If you anticipate longer shots, a practical alternative is a scope reticle with built-in hash marks for different distances or an adjustable turret, like Nikon’s BDC reticle. The key to using these is an absolute confidence in the distance, and no matter how good at judging distance you think you are, no one is accurate enough past 200 yards.
3. You must use a laser rangefinder. Today, rangefinders that read out to 1,000 yards are cheap, light and rugged. They are a must-have for anyone attempting a long shot.
4. You must practice shooting at long distances under field conditions, not sitting comfortably on a solid range bench. Whether you sit on your haunches and use crossed shooting sticks or choose to lay prone with your rifle on your pack, the place to learn and perfect your technique is at the range, not in the field. Only such practice will clearly show you what you can expect of yourself and your rifle in the field.
5. You must have a steady trigger finger. The biggest cause of misses at long range (assuming you have a proper setup) is the simple jerked trigger. Hold those crosshairs where they need to be and gently increase pressure on the trigger. This has been preached a thousand times before, but squeeze the trigger so that the rifle firing is a surprise to you. Keep your mind focused on holding the crosshair where it needs to be and squeeze.
6. You must have a good rest. With a standing target that far away, you have plenty of time to establish a proper rest. Avoid very hard surfaces like a rock or tree branch. Rock-solid contact on the rifle can easily change the barrel harmonics and change the point of impact. Never rest on the barrel. Place your pack, your hat, or even a pair of gloves between the rifle forend and the hard surface to rest your rifle on.
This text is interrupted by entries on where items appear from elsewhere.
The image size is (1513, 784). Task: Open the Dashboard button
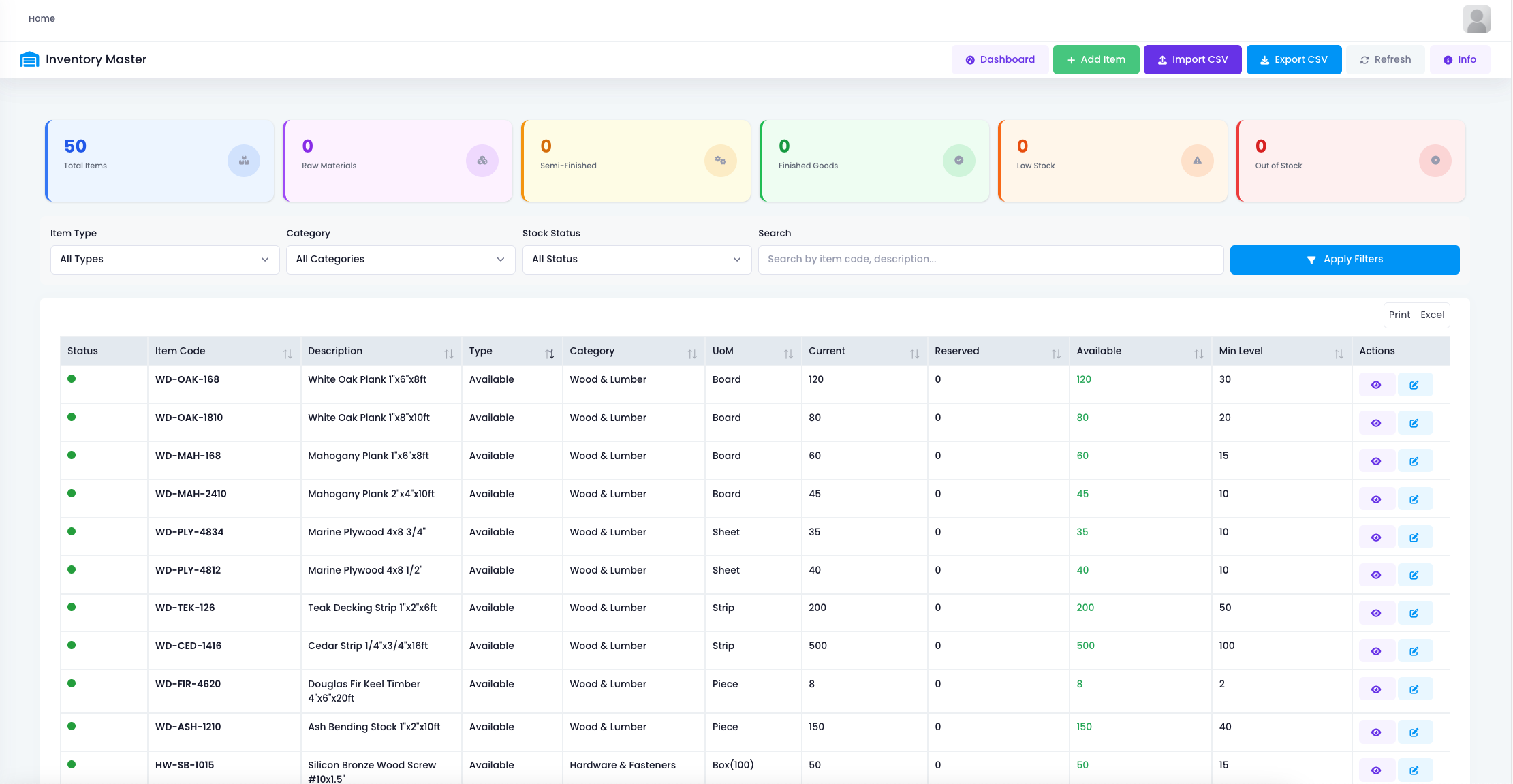pyautogui.click(x=999, y=60)
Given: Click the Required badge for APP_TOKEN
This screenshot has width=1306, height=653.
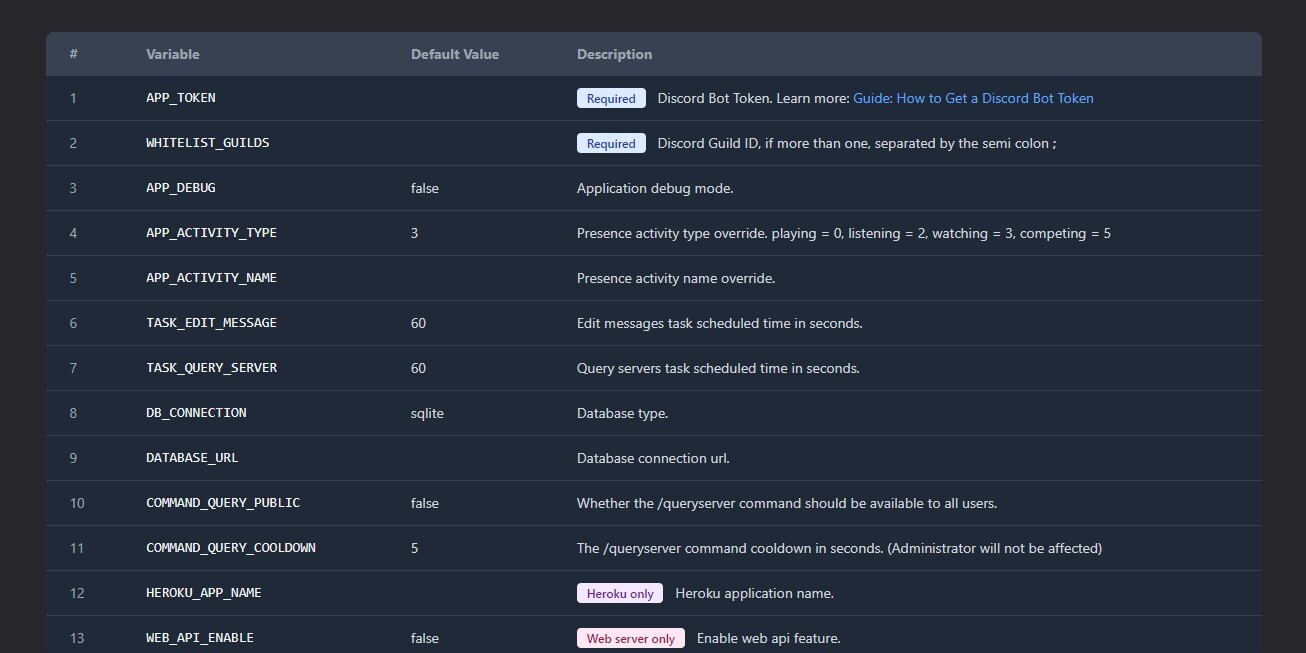Looking at the screenshot, I should click(611, 98).
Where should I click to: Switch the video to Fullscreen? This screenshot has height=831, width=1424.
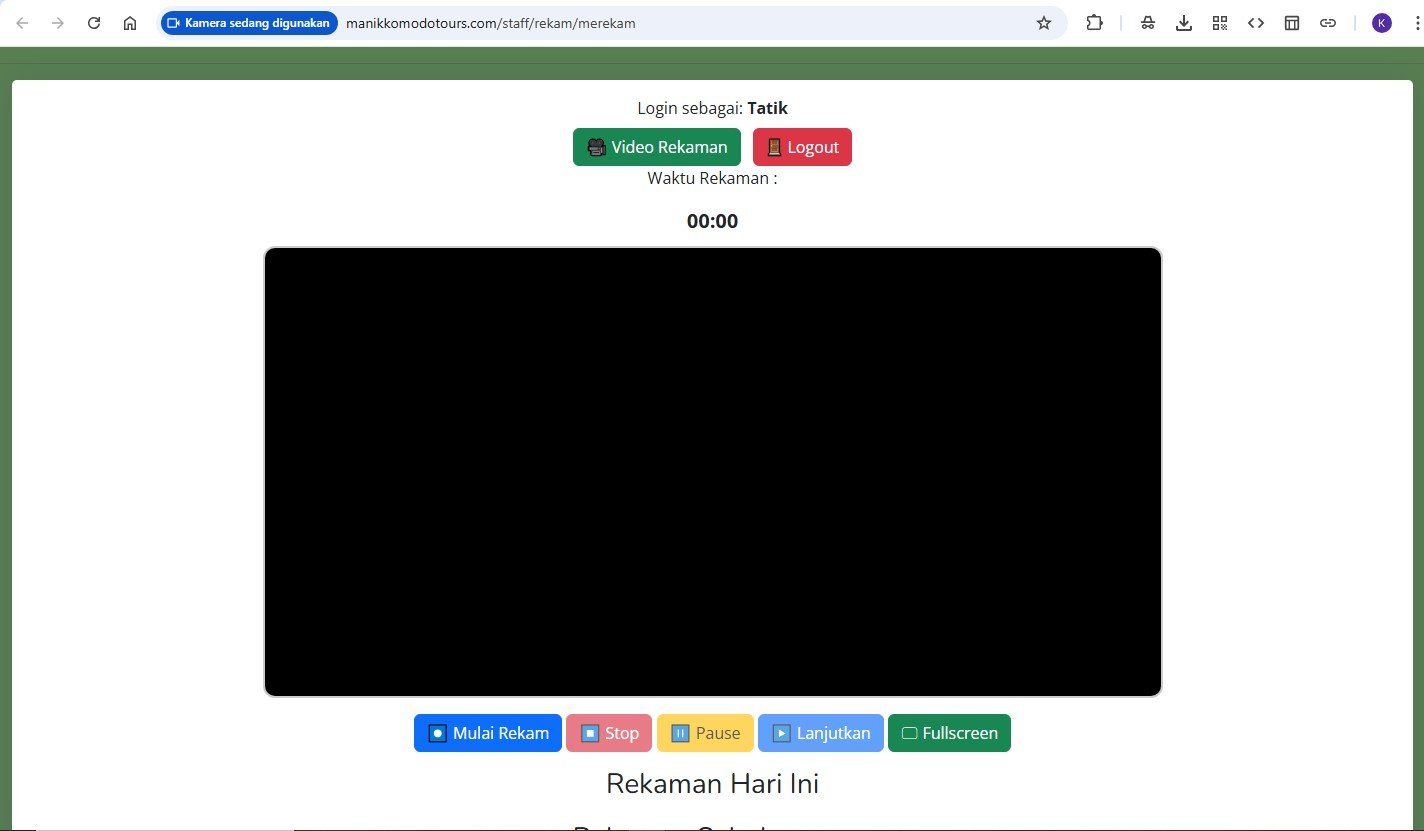(x=949, y=733)
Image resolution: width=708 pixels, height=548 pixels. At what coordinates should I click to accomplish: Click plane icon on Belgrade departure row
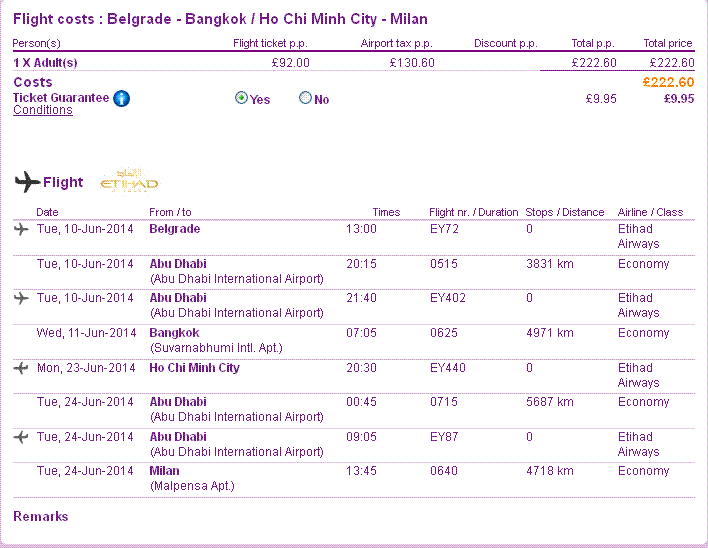(x=22, y=229)
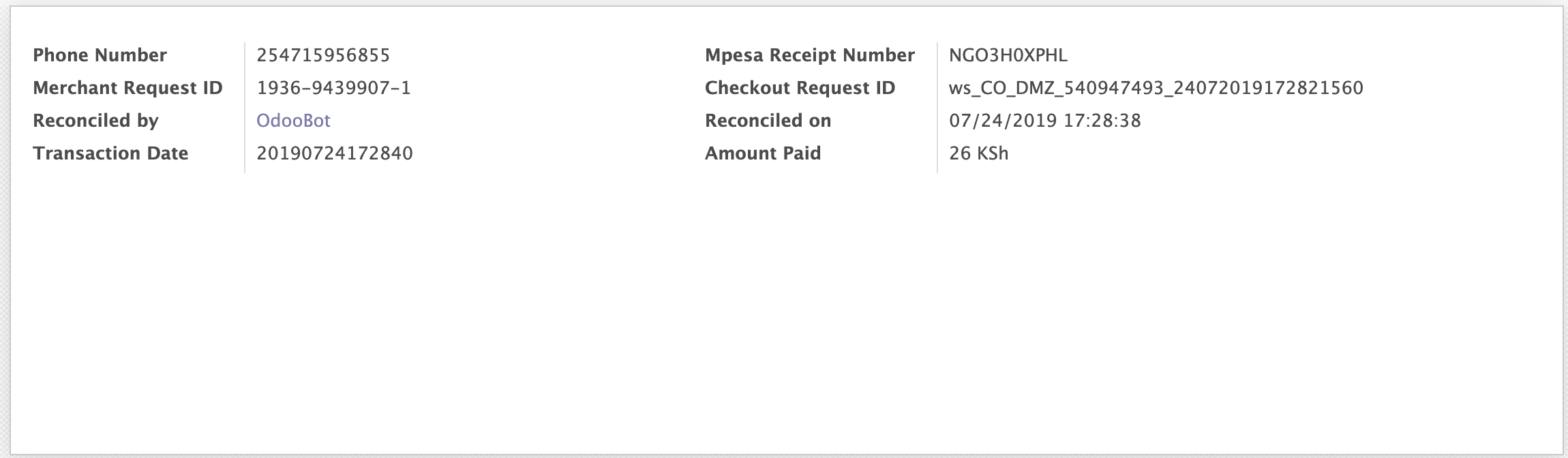
Task: Select receipt number NGO3H0XPHL
Action: coord(1008,55)
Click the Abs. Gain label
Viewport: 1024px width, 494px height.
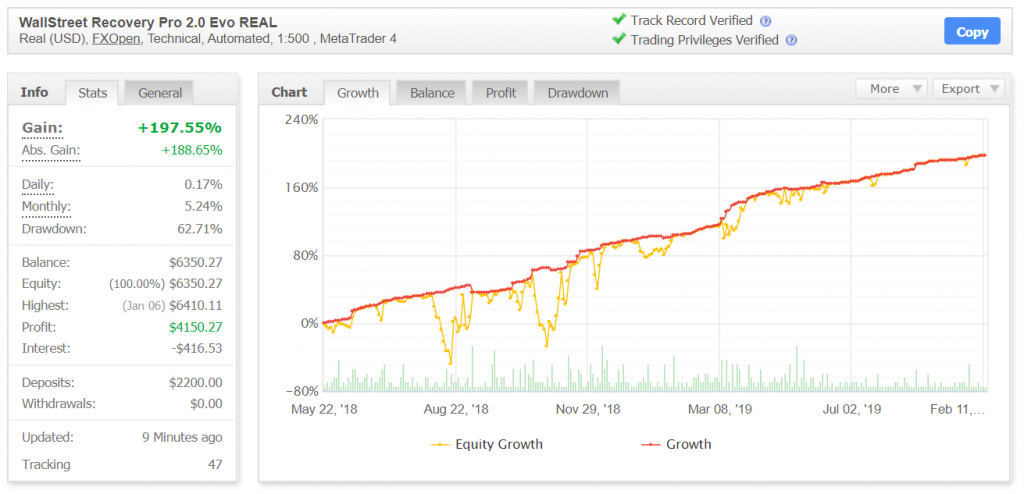click(x=51, y=151)
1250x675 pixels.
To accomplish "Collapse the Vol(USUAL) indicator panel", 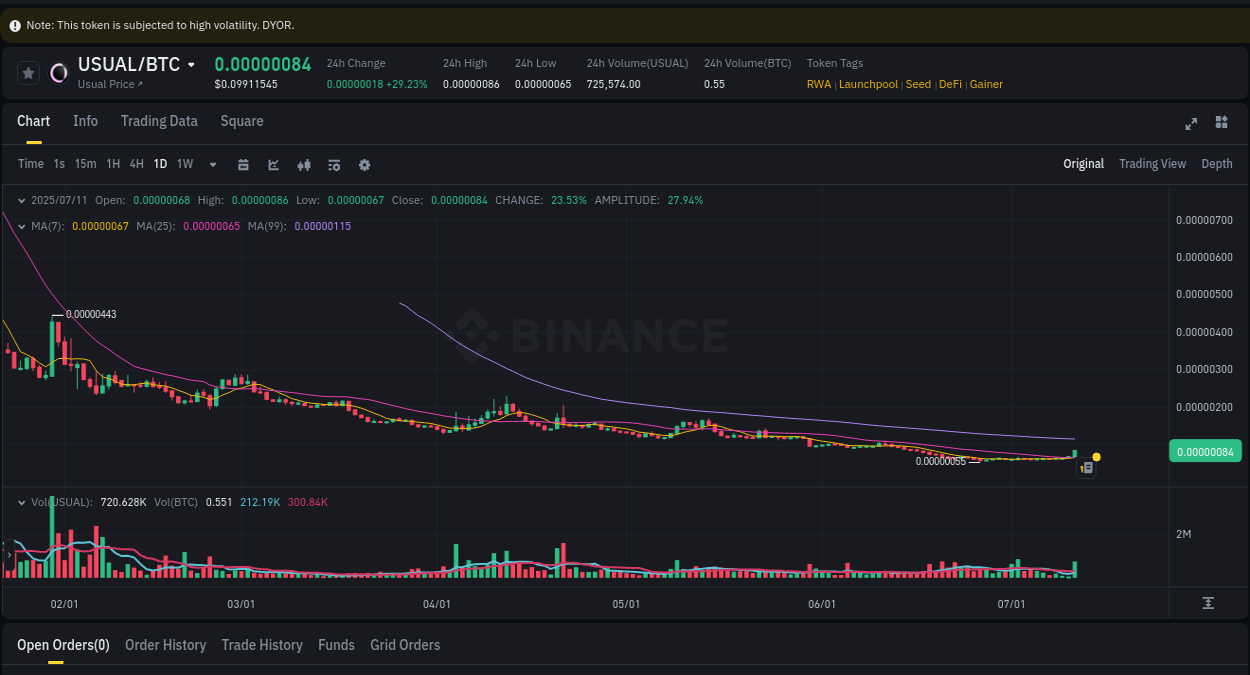I will tap(22, 502).
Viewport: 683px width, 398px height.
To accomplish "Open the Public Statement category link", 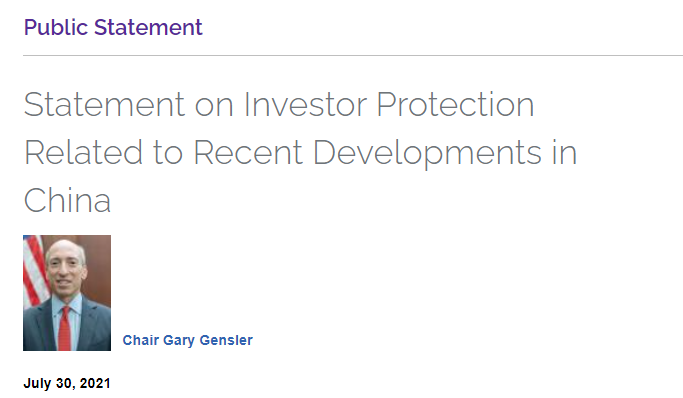I will [113, 27].
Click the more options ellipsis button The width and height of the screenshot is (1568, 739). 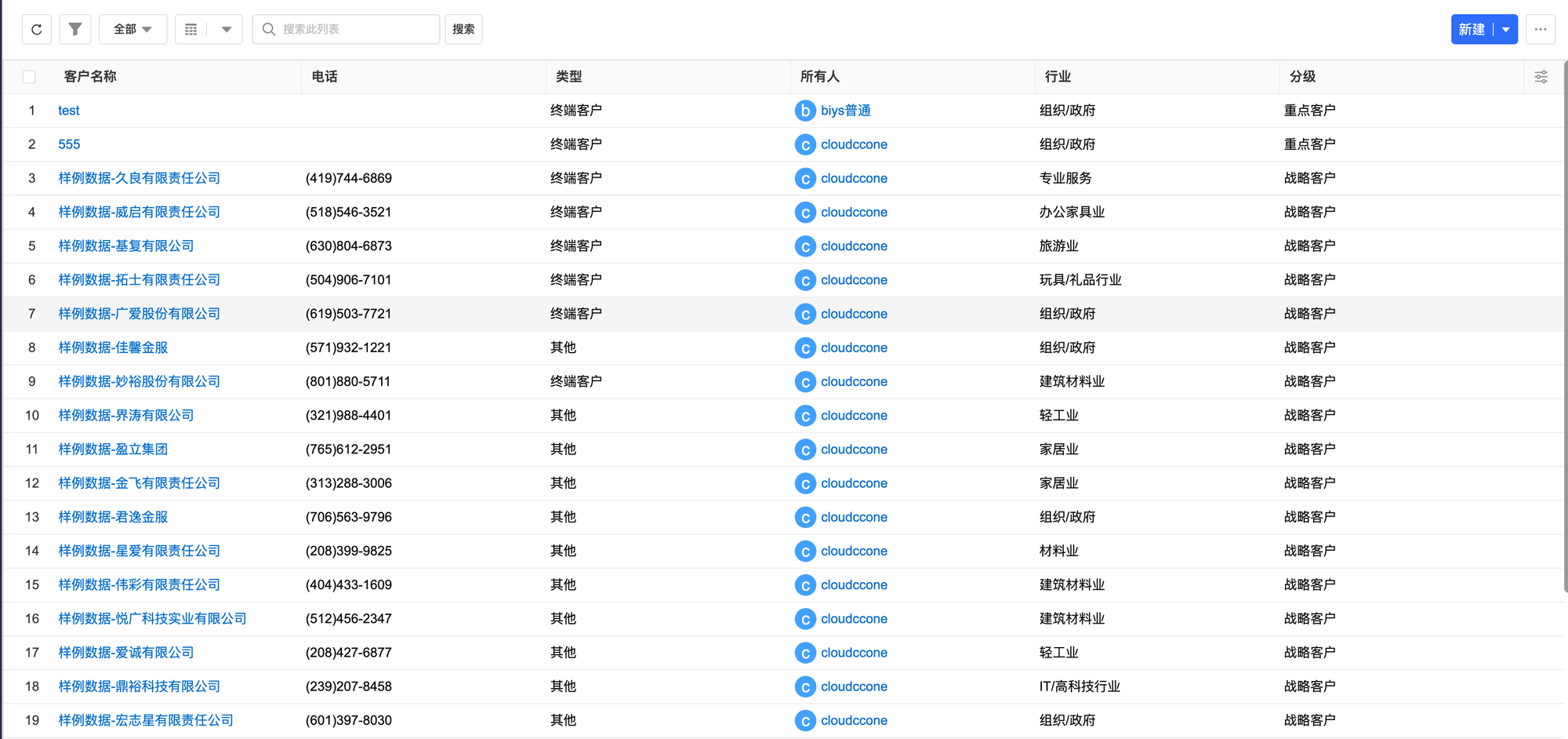(x=1541, y=30)
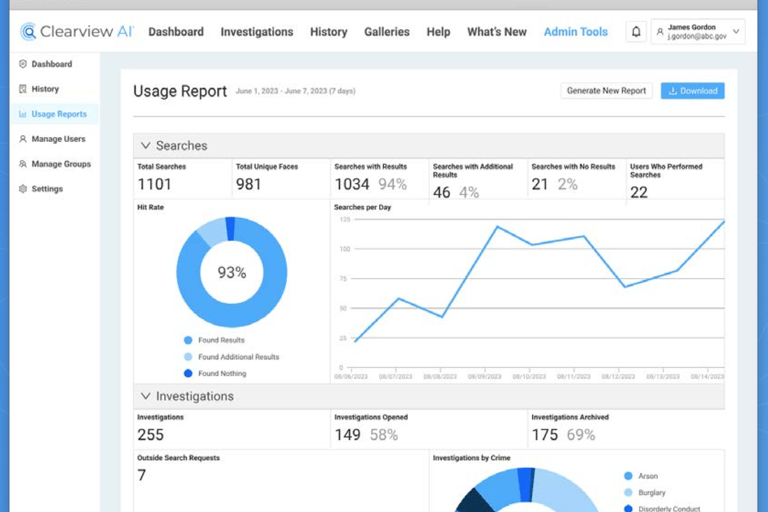768x512 pixels.
Task: Click the notification bell icon
Action: [636, 32]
7. You must know when not to shoot. If there’s a howling wind or blowing rain or snow, or if your target is behind some bullet-deflecting brush or you can’t set up right, don’t shoot. There are simply conditions when taking a long poke just shouldn’t be attempted. No hunter worth his boots should ever send one out there just to “see what happens.” Have the discipline, self-control and respect for the animal to know when to pass up the shot.
Yes, you can train yourself to make long shots, but it takes preparation and discipline to make them pay off, and don’t fall for the 1,000-yard hype.